Measures of dietary intake should be sought as part of routine nutritional assessment. The appropriateness of using ‘proxy’ markers of malnutrition should be reconsidered, especially those overlapping with inflammation in older adult patient groups with co-morbid conditions or acute illness. Further research is required into the appropriate thresholds for markers of nutritional status in this complex population. A screening tool that can identify and differentiate between malnutrition, cachexia and sarcopenia in older adults with cancer, and which is usable in clinical practice, may allow targeted and appropriate treatment of these conditions. Currently, there is none which can assess all three conditions.
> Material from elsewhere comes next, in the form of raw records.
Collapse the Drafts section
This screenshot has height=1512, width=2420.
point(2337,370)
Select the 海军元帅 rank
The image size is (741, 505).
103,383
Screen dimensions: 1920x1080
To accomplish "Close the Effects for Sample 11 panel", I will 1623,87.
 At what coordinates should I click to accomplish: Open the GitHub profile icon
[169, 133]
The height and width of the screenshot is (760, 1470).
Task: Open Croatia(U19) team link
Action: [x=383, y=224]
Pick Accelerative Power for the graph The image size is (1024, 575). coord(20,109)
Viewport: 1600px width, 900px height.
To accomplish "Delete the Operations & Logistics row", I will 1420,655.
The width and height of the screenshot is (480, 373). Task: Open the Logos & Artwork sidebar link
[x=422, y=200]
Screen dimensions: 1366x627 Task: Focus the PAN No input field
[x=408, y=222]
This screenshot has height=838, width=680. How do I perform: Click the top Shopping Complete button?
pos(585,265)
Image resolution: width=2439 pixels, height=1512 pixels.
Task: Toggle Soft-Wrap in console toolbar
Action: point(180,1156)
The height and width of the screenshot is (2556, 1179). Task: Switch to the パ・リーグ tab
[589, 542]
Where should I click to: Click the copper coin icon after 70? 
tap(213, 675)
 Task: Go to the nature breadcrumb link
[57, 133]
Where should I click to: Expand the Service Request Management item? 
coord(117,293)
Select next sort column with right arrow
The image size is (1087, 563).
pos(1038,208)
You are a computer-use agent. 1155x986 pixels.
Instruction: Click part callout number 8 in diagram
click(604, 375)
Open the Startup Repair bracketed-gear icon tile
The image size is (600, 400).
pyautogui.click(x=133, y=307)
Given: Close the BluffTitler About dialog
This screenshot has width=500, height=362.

We could not identify a single tool suitable to screen for malnutrition risk in older adults with cancer. Markers of inflammation and measures or oral intake are used and are associated with clinical outcomes. However, alone, they cannot distinguish between risk of malnutrition, sarcopenia and cachexia (which may co-exist in older adults with cancer). Dietary intake measures in conjunction with others, which measure nutritional utilisation, would be helpful. The value, and best way, of differentiating between malnutrition, cachexia and sarcopenia for older adults with cancer remains unanswered.